Improve performance through vectorising code and avoiding pandas apply

import pandas as pd
import numpy as np


def impute_row_median(
    s: pd.Series,
    threshold: float
) -> pd.Series:
    '''For a vector of values, impute nans with median if %nan is below threshold'''
    nan_mask = s.isna()
    if nan_mask.any() and ((nan_mask.sum() / s.size) * 100) < threshold:
        s_median = s.median(skipna=True)
        s[nan_mask] = s_median
    return s  # dtype: float


df = pd.DataFrame(np.random.uniform(0, 1, size=(1000, 5)))
df = df.mask(df < 0.5)
df.apply(impute_row_median, axis=1, threshold=80)  # slow

The following apply is pretty slow (I didn't use timeit since I have nothing to compare it to). My usual approach would be to avoid apply and instead use vectorised functions like np.where but I can't presently manage to conceive of a way to do that here. Does anyone have any suggestions? Thank you!

Solution

For count percentage of missing values use mean with boolean mask, chain 2d mask with 1d mask in numpy by broadcasting and replace missing values in DataFrame.mask:

threshold = 80

mask = df.isna()
m = mask.mean(axis=1) * 100 < threshold 
df1 = df.mask(mask & m.to_numpy()[:, None], df.median(axis=1, skipna=True), axis=0)

Similar idea with numpy.where:

mask = df.isna()
m = mask.mean(axis=1) * 100 < threshold
arr = np.where(mask & m.to_numpy()[:, None], 
               df.median(axis=1, skipna=True).to_numpy()[:, None], 
               df)

df1 = pd.DataFrame(arr, index=df.index, columns=df.columns)

threshold = 80

a = df.to_numpy()

mask = np.isnan(a)
m = np.mean(mask, axis=1) * 100 < threshold
arr = np.where(mask & m[:, None], np.nanmedian(a, axis=1)[:, None], df)

df1 = pd.DataFrame(arr, index=df.index, columns=df.columns)

print (df1.equals(df.apply(impute_row_median, axis=1, threshold=80)))

[Data]:
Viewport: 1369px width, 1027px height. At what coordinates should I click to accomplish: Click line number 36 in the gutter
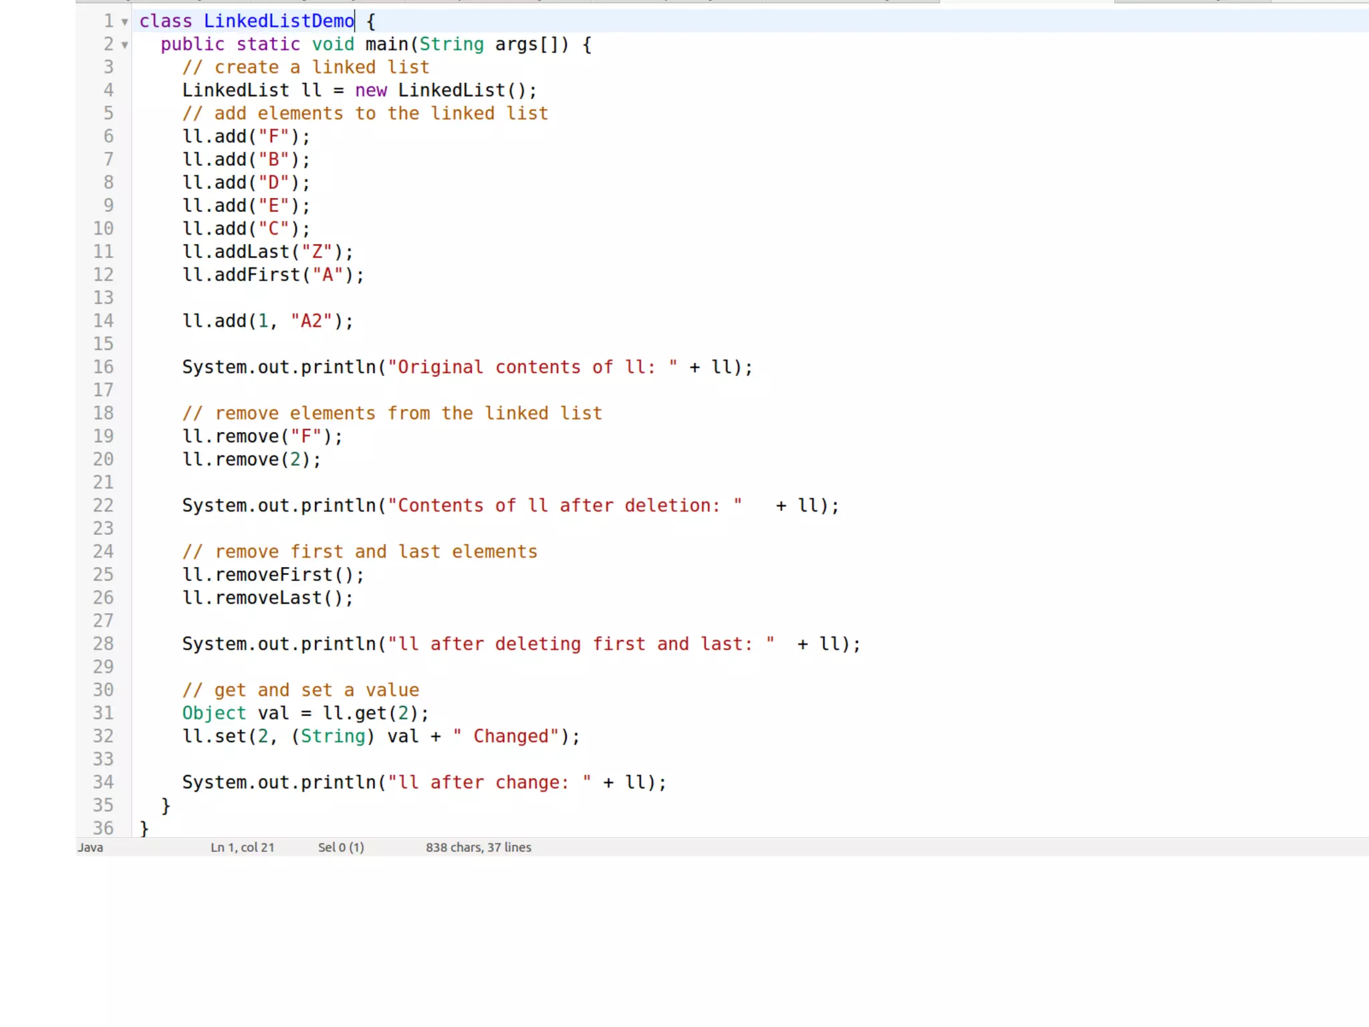103,828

[Parts of the exercise]:
**a.** List each distinct NumPy function that the code in the pandas apply thread calls with the np. prefix.
**b.** Write the next part of the pandas apply thread, picking up after its final line.
The lines that come after the pandas apply thread are separate material and are not part of it.

[Answers per task]:
**a.** np.random.uniform, np.where, np.isnan, np.mean, np.nanmedian

**b.**
True

Performance comparison (10k rows, 50 columns):

np.random.seed(2023)
df = pd.DataFrame(np.random.uniform(0, 1, size=(10000, 50)))
df = df.mask(df < 0.5)

In [130]: %timeit df.apply(impute_row_median, axis=1, threshold=80)
2.12 s ± 370 ms per loop (mean ± std. dev. of 7 runs, 1 loop each)


In [131]: %%timeit
     ...: a = df.to_numpy()
     ...: 
     ...: mask = np.isnan(a)
     ...: m = np.mean(mask, axis=1) * 100 < threshold
     ...: arr = np.where(mask & m[:, None], np.nanmedian(a, axis=1)[:, None], df)
     ...: 
     ...: df1 = pd.DataFrame(arr, index=df.index, columns=df.columns)
     ...: 
29.5 ms ± 330 µs per loop (mean ± std. dev. of 7 runs, 10 loops each)

In [132]: %%timeit
     ...: threshold = 80
     ...: 
     ...: mask = df.isna()
     ...: m = mask.mean(axis=1) * 100 < threshold 
     ...: df1 = df.mask(mask & m.to_numpy()[:, None],df.median(axis=1, skipna=True),axis=0)
     ...: 
18.6 ms ± 118 µs per loop (mean ± std. dev. of 7 runs, 100 loops each)

In [133]: %%timeit
     ...: mask = df.isna()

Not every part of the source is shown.